Tatmon v. State

BAIRD, Judge, concurring.

I am constrained to concur in the result reached by a majority of this Court because of the doctrine of stare decisis. Otherwise, I would dissent. The majority bases its decision on Owens v. State, 540 S.W.2d 324 (Tex.Cr.App.1976), and McCullough v. State, 425 S.W.2d 359 (Tex.Cr.App.1968). Tatmon v. State, 815 S.W.2d 588, 589-590, (Tex.Cr.App. delivered this day). I believe those cases were wrongly decided because they relied on cases prior to the passage of Tex.Code Crim.Proc.Ann. art. 27.09 without analyzing the obvious distinctions between that article and its predecessor, Tex.Code Crim.Proc.Ann. art. 512 (repealed 1966).

Tex.Code Crim.Proc.Ann. art. 21.02, entitled “Requisites1 of an Indictment,” provides: “An indictment shall be deemed sufficient if it has the following requisites:

*591... 9. It [an indictment] shall be signed by the foreman of the grand jury.” Article 27.09, entitled “Exceptions to Form of Indictment,” provides: “Exceptions to the form of an indictment or information may be taken for ... 2. The want of any requisite prescribed by Articles 21.02 and 21.-21.”

In this cause, the indictment violated art. 21.02, subd. 9 because it was not signed by the foreman of the grand jury.
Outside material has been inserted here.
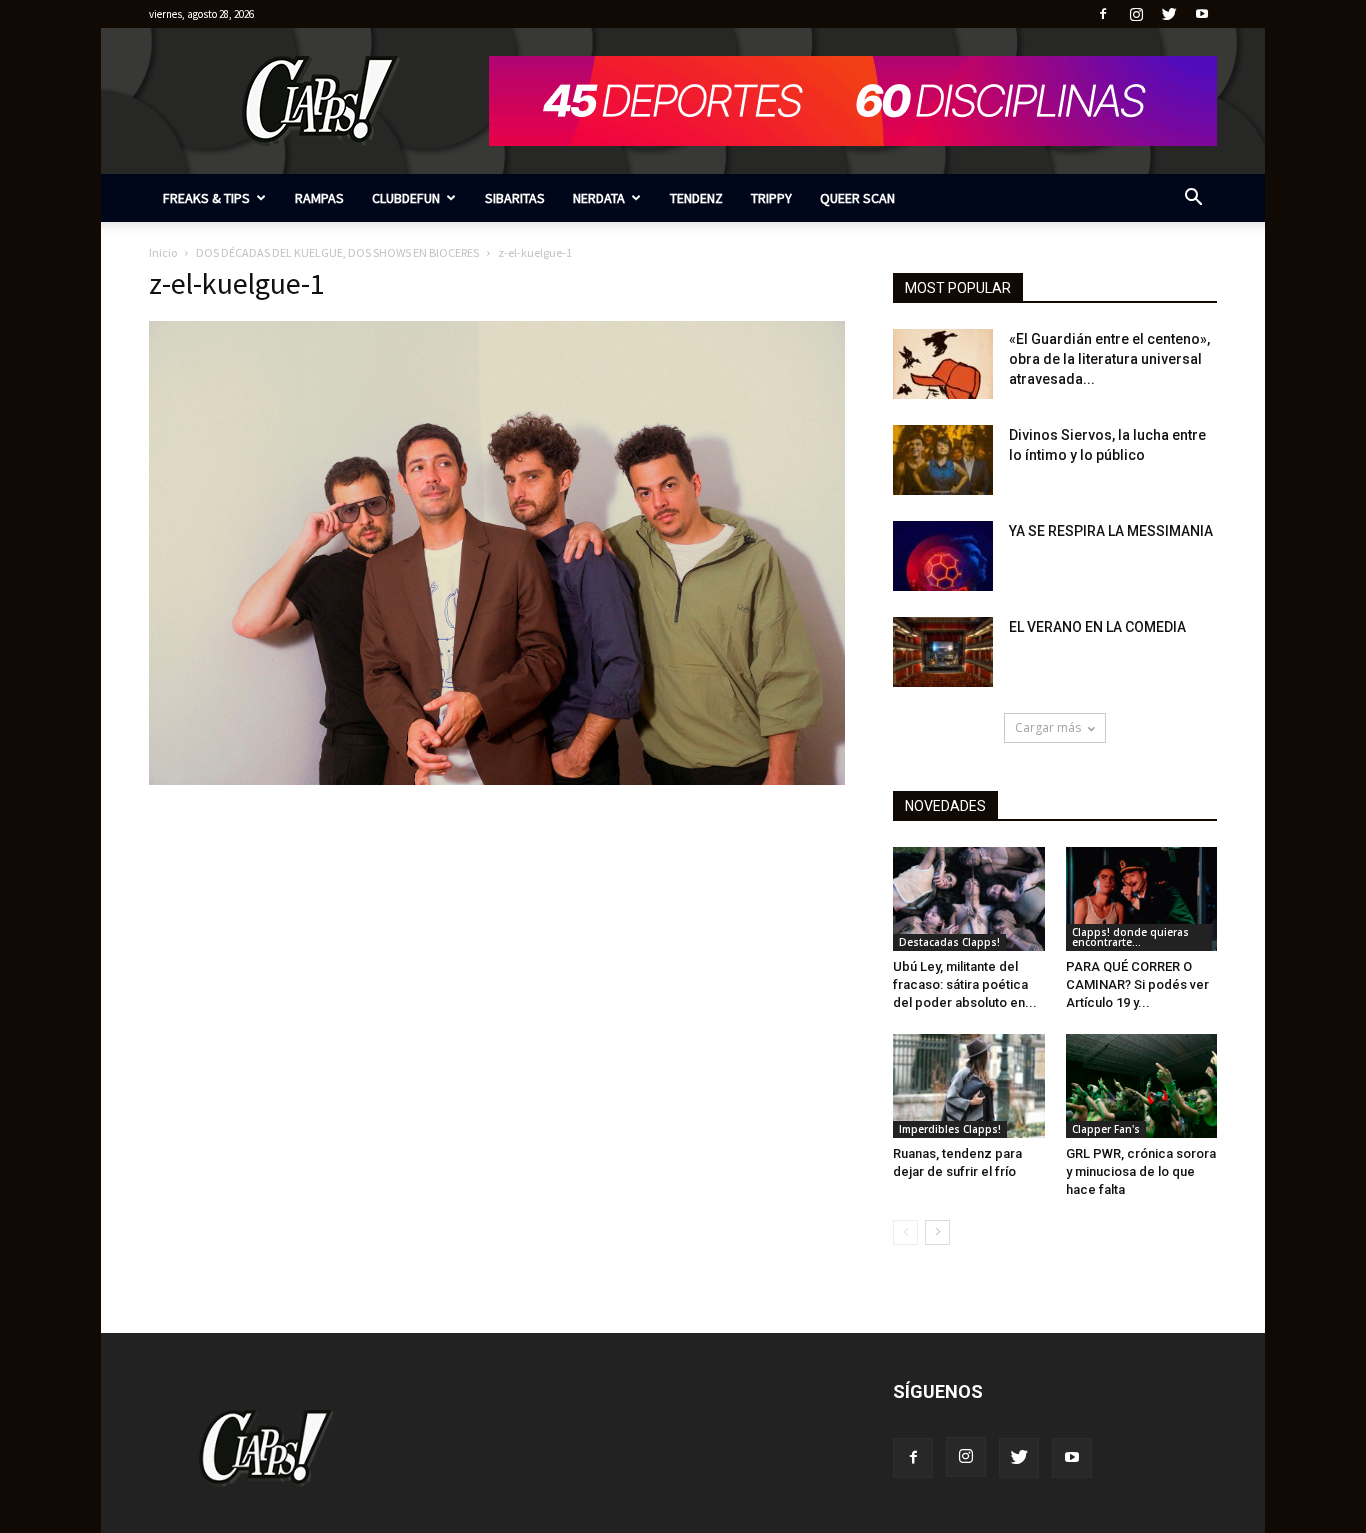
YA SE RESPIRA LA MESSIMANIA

Appellant excepted to the lack of the requisite signature pursuant to art. 27.09 subd. 2. Today, the majority affirms appellant’s conviction while recognizing the indictment does not meet the requisites specifically established by the legislature and acknowledging that appellant did everything necessary to bring the omitted “requisite” to the attention of the trial court and preserve the error for appellate review.

In my opinion this exemplifies the disturbing trend of minimizing that which is necessary to constitute a proper charging instrument. See Studer v. State, 799 S.W.2d 263 (Tex.Cr.App.1990) and Ex parte Gibson, 800 S.W.2d 548 (Tex.Cr.App.1990). Today, the majority continues that trend by essentially repealing art. 21.02, subd. 9. Because the decision reached by the majority is based upon prior precedent, which the majority does not choose to revisit, I am bound by the doctrine of stare decisis; therefore, I concur only in the result.

. All emphasis herein supplied by author unless otherwise indicated.